# COM SCI M151B Week 7

## Aidan Jan

## November 14, 2024

### Cache Block

- Instead of storing 1 byte per row, we can store a block with multiple bytes.
  - Every time we need to load something to the cache, we load it at block level. (Spatial Locality)
  - We still send things to the CPU at byte level
    - \* How to do that?  $\rightarrow$  We need *block offset* to decide which byte within the block should be selected!
  - How big a block should be? It depends! Typically somewhere between 8B-64B.
- Therefore, Cache Address = {tag, index, block offset}

# A 64B Direct Mapped Cache



• Address is used to select index, of tag, which selects "rows", and block offset selects the word "columns".

# A 64B 2-way Set Associative Cache



- Compared to the direct mapped cache, the tag is two bits shorter to make way for an index.
- Here, the tag is used to select which "Way" is used, and the two bits of the index selects the row. The block offset then gets the column.

### **CBS**

- $C = \log(bytes per cache)$
- $B = \log(bytes per block)$
- $S = \log(blocks per set)$



## How Big A Block Should Be?

- Bringing more data is nice because you have spatial locality
- However, it is not always the best idea because it increases overhead

• You are essentially making a trade off between miss rate and miss penalty.

### Reducing Miss Rate

- Miss rate can be reduced by making blocks bigger, but that comes at the trade-off of miss penalty.
- What if we increase associativity? (e.g., add more ways)
  - More ways leads to higher hit time. (As log(cache size) increases, miss rate drops, but it drops following an exponential decay function. "diminishing returns")
  - An 8-way set associative cache is as good as fully-associative. After that, the limit is capacity
    miss.
- We can also increase cache size. But this leads to slower hit time. Making cache larger also has diminishing returns!
- Prefetching: Idea: if we can guess the access pattern we can bring data before it is needed!

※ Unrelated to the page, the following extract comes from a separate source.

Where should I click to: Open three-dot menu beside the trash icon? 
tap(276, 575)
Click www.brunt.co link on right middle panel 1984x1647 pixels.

# **Prefetching - Four Questions!**

- What addresses to prefetch (i.e., address prediction algorithm)
- When to initiate a prefetch request (early, late, on time)
- Where to place the prefetched data (different layers of caches, separate buffer)
- How does the prefetcher operate and who operates it (software, hardware, hybrid)

Prefetchers look at the history of addresses accessed to predict the next address access. Similar to how a branch predictor looks at the history of branches, the prefetcher looks at the history of addresses.

- This reduces compulsory misses and therefore miss rate
- However, this leads to cache pollution
  - Need to monitor prefetching accuracy to change its aggressiveness
  - Other than this, no other negative impacts! No correctness issues!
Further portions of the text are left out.